Intermittent task and failures in RabbitMQ backed Cloud Director environments
search cancel

Intermittent task and failures in RabbitMQ backed Cloud Director environments

book

Article ID: 429357

calendar_today

Updated On:

Products

VMware Cloud Director

Issue/Introduction

  • Approximately every second task or placement policy within the environment is failing with 'Automatically failed due to timeout.'
  • These tasks remain in a processing state in VCD until they reached the manual Blocking Task timeout limit.
  • Initial health checks suggest that the message bus is functional but intermittent failures persist.
  • RabbitMQ logs show either:
    PLAIN login refused: user 'vcd' - invalid credentials
    HTTP access denied: user 'admin' - invalid credentials

Environment

  • 10.3
  • 10.4
  • 10.5
  • 10.6

Cause

  • The issue relates to a specific RabbitMQ node entering an inconsistent state.

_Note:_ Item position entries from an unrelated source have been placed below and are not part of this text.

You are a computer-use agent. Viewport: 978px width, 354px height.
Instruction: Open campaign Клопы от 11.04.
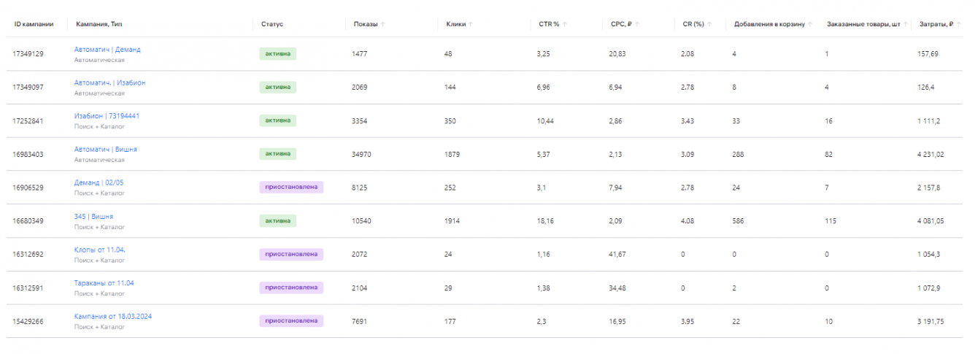click(99, 250)
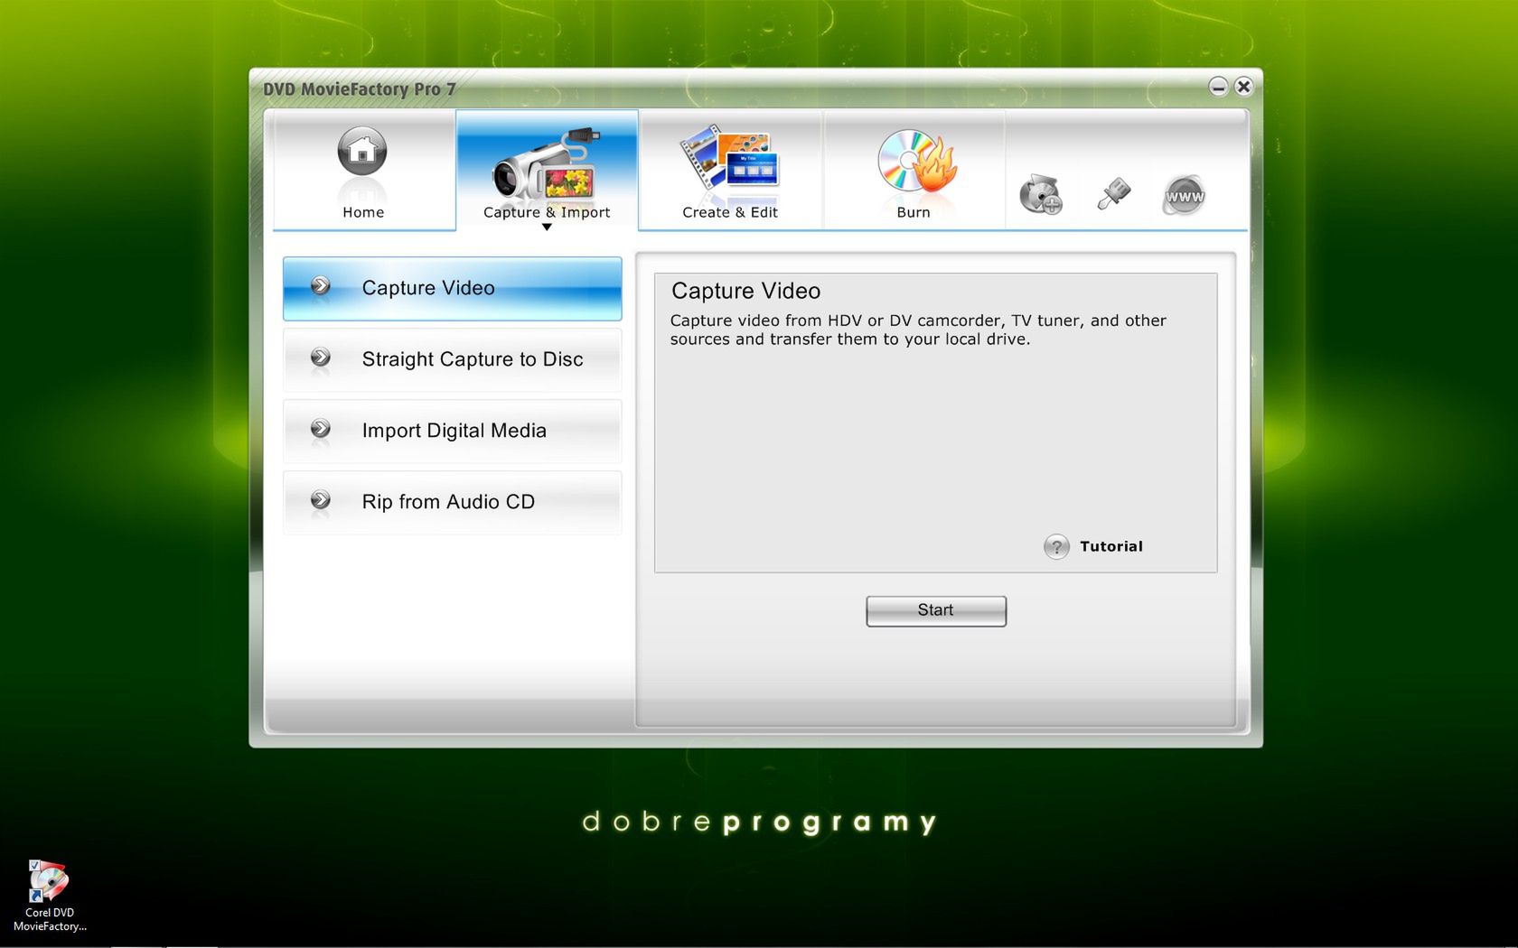This screenshot has height=948, width=1518.
Task: Click the disc with plus sign icon
Action: [1040, 195]
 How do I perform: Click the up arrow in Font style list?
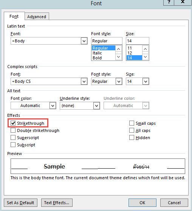(x=118, y=49)
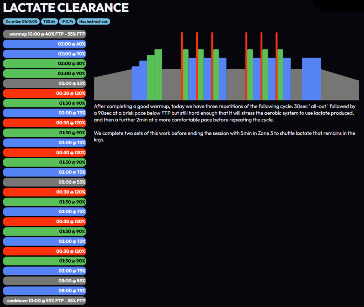The width and height of the screenshot is (364, 307).
Task: Click the gray recovery block between red spike sets
Action: [x=236, y=85]
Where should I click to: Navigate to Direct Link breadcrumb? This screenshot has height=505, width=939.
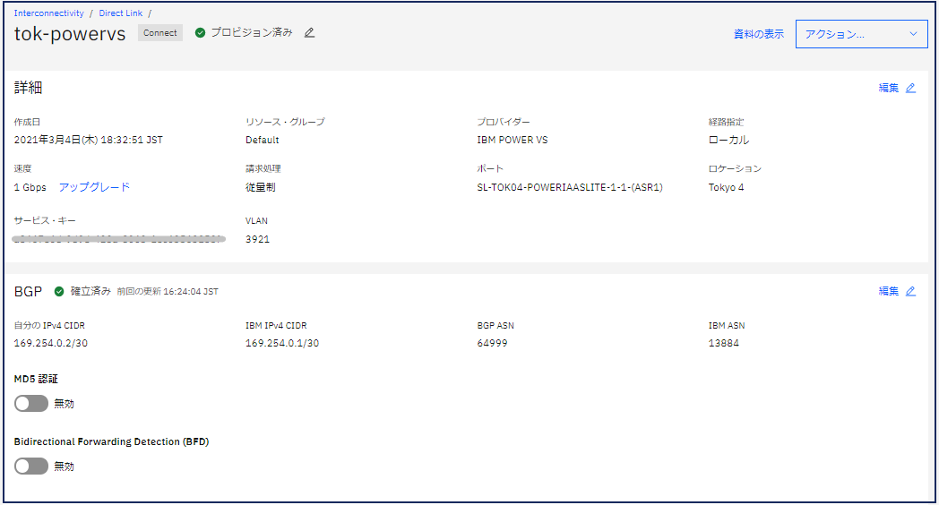click(x=122, y=13)
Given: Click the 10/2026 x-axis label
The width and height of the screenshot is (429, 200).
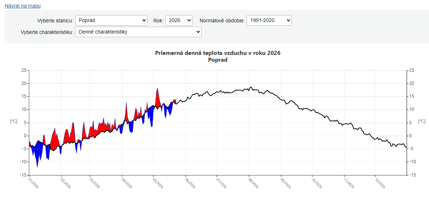Looking at the screenshot, I should [317, 182].
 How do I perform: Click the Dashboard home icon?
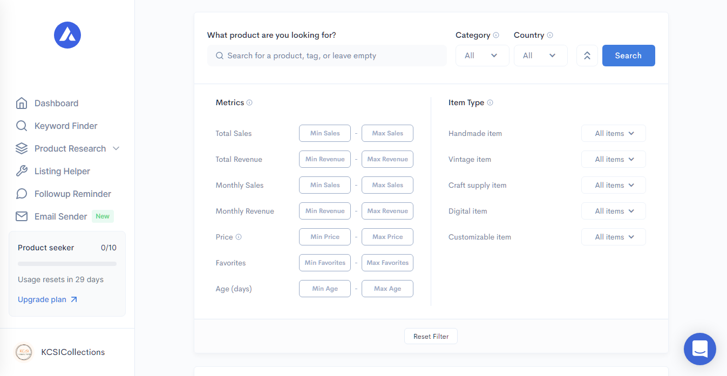click(22, 103)
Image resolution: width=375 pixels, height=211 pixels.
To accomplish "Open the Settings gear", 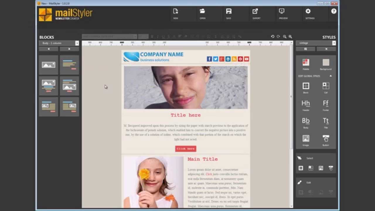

While the node appears active and correct in the VCD Extensibility AMQP interface and passes basic connection tests, it is failing to handle actual task traffic correctly.
  • RabbitMQ logs should reveal authentication failures on this specific node, despite credentials being validated by logging in to RMQ and AMQP broker testing.
  • This results in a round-robin failure pattern where tasks hitting the failed RMQ stall and eventually time out.

Resolution

To resolve this inconsistency the following steps should be taken:

  1. Identify the problematic RabbitMQ node through log analysis.
  2. Restart the affected RabbitMQ service or the server.
  3. Revalidate RabbitMQ credentials.